Die territoriale Logik herausfordern. Ein Gespräch über Flucht und Exil
Der russische Angriff auf die Ukraine hat Europa abermals mit einer Fluchtbewegung konfrontiert, die Millionen von Ukrainer*innen inner- wie ausserhalb ihres Landes betrifft. Till Breyer spricht mit dem Exilforscher Alexis Nuselovici über das Verhältnis Europas zur Fluchtmigration, den Krieg und die politischen Widersprüche der Gegenwart.

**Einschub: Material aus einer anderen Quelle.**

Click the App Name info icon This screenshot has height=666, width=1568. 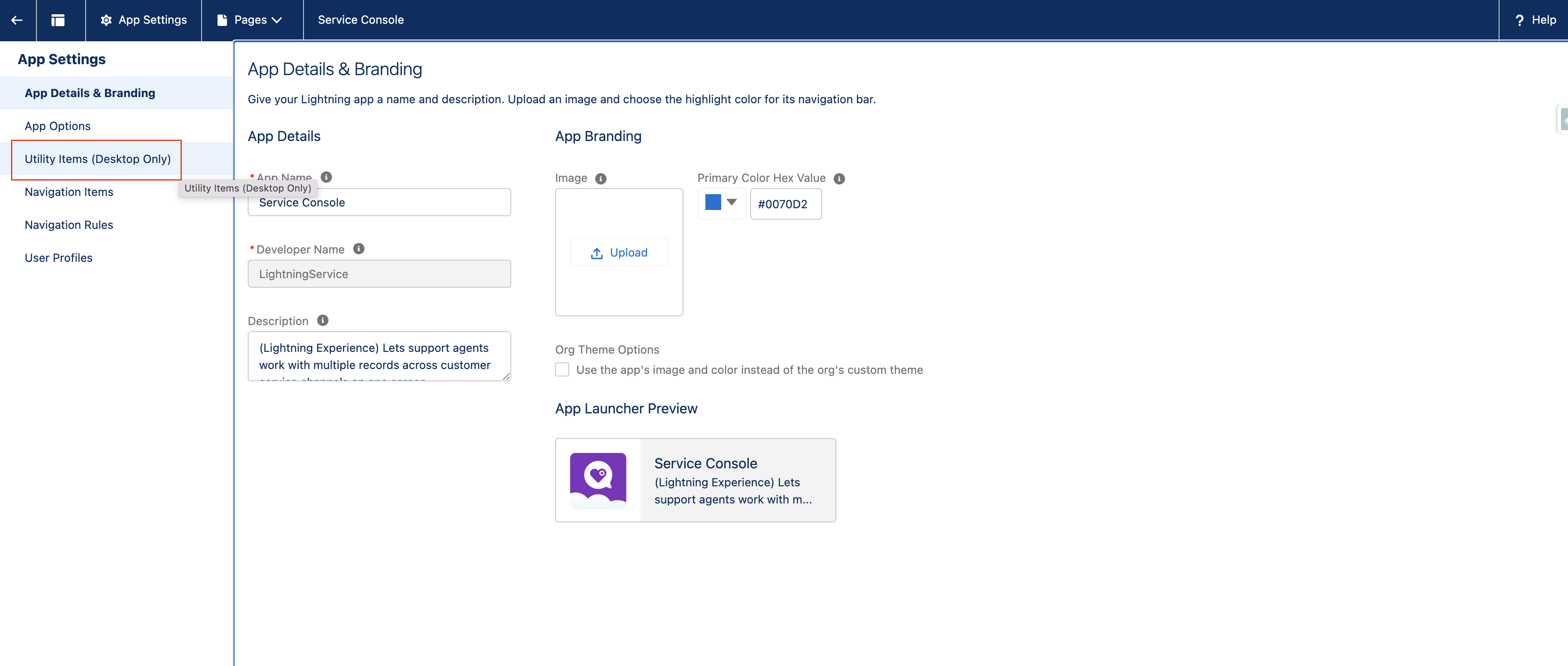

https://geschichtedergegenwart.ch/16408-2/

Fotojournalist Klaus Petrus war eine Woche lang auf der Balkanroute unterwegs. Hier sein Tagebuch:
Die Vergessenen von Bihać

Kürzlich ist der Bieler Fotojournalist Klaus Petrus für seine dokumentarische Arbeit auf der Balkanroute ausgezeichnet worden. Exklusiv für work war er jetzt wieder dort, wo bis heute fast 100’000 Migrantinnen und Migranten aus dem Nahen Osten und den nordafrikanischen Ländern auf ihrem Weg nach Westeuropa durchkommen. In der Stadt Bihać. Von dort versuchen sie, die Grenze zur EU zu überqueren, immer und immer wieder. Ein grausames Glücksspiel. Petrus hat mit den Menschen auf der Flucht gesprochen.